* [TASK GOAL]:
All that is wanted is an exact copy of the lines below, starting at the one that contains "This screenshot has width=749, height=468." and running to the end.

* [GIVEN INFORMATION]:
((

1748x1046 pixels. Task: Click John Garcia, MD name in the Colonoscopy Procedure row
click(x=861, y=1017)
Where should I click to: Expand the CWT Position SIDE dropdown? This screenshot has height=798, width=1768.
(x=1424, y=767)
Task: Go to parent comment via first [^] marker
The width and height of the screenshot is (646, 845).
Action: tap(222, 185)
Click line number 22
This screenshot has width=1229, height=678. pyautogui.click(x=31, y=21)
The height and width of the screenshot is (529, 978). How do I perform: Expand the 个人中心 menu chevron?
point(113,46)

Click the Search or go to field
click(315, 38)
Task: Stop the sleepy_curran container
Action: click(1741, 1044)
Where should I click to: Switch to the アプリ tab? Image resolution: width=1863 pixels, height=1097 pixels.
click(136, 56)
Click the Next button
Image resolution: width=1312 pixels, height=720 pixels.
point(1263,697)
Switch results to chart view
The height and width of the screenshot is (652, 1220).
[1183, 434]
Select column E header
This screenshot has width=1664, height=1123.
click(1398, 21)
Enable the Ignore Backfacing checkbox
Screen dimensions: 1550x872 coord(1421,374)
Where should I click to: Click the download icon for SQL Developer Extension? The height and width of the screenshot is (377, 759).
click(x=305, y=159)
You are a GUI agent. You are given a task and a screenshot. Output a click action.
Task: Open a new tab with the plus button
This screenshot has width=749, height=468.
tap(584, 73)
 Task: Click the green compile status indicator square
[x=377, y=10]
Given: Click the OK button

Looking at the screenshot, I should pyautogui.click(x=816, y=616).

))

* [RESPONSE FOR THIS EXERCISE]:
This screenshot has width=749, height=468.
tap(584, 73)
 Task: Click the green compile status indicator square
[x=377, y=10]
Given: Click the OK button

Looking at the screenshot, I should pyautogui.click(x=816, y=616).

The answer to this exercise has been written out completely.